# Only in America



## DJRooster (Nov 4, 2002)

Don't you just love this web site that demonstrates time and time again what America is all about. You say, I say, Freelance hunters say, Minnesota hunters say, Fargo hunters say, the outfitters say, the senators say, the representatives say, Cannonball says, Sheldon Schlect says, Medina outfitters say, a farm family from Pingree says and we actually get to say what we believe. Then a bunch of guys with names like goosepig, hardwater man, quack, zogman, rap, bioman and muskrat (check out this guys picture) get to say what they want and these guys with names like these actually get to go out into the woods and bear arms and their voices are important and have real meaning. Only in America and for this I am very thankful!!! Enjoy the discussion from all of you!! Keep up the good work!!!


----------



## muskat (Mar 5, 2002)

Hey DJ, its actually muskat, but I will allow the error. As far as the pic, I had to go with a classic character from the funnies movie ever created, "Spaceballs."


----------



## KEN W (Feb 22, 2002)

His name was BARF right?


----------



## nodakoutdoors.com (Feb 27, 2002)

Yup! He's a MOG...half man, half dog.....sorry, gotta love that movie. :rollin:


----------



## Ron Gilmore (Jan 7, 2003)

Hey Muskat are you planing on wearing that on Sat to the town hall meeting. I bet you will be the best dressed waterfowler in attendance. How does this work in the spring for laying out in the decoys. Hope to see you and all that can attend on saturday.

Ron


----------



## muskat (Mar 5, 2002)

If I can round up a pair of BARF ears and costume by Saturday, I will wear it, although I think it is highly unlikely.


----------



## Qwack (May 25, 2002)

Muskat,

I honestly thought that was a picture of you from your last Halloween party. And all this time I've been looking for "John Candy" on campus. Too funny!


----------

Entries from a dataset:
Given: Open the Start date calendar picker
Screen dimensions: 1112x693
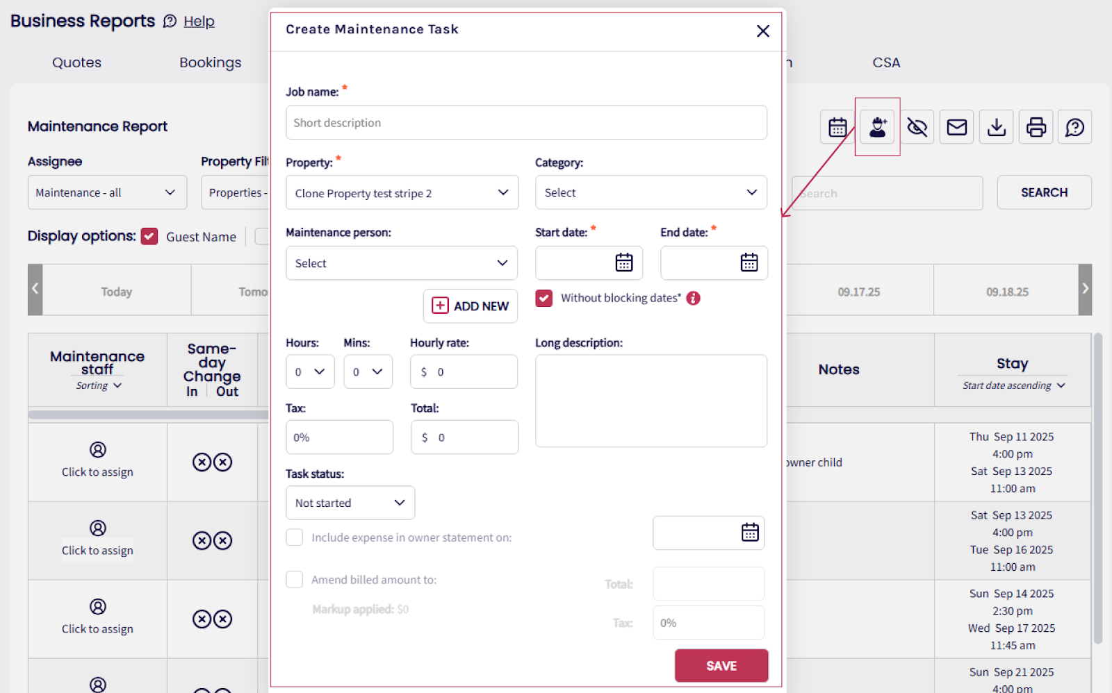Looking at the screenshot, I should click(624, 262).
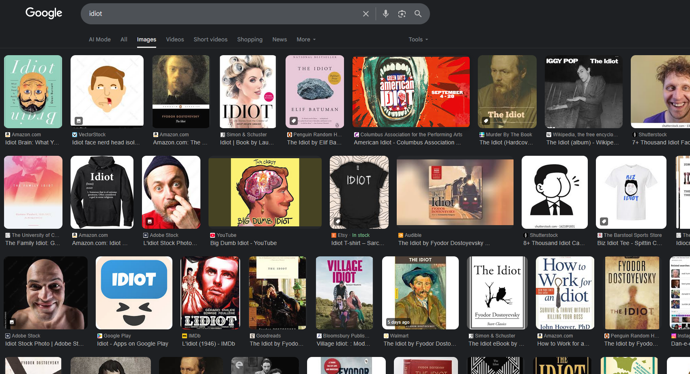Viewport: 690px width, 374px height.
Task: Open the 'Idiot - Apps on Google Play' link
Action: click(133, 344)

◆ Exercise: Copy out a passage of the forum thread word for word, beginning at the words "Hey Muskat are" and stopping after "is highly unlikely.". You won't need the entries.

◆ Result:
Hey Muskat are you planing on wearing that on Sat to the town hall meeting. I bet you will be the best dressed waterfowler in attendance. How does this work in the spring for laying out in the decoys. Hope to see you and all that can attend on saturday.

Ron


----------



## muskat (Mar 5, 2002)

If I can round up a pair of BARF ears and costume by Saturday, I will wear it, although I think it is highly unlikely.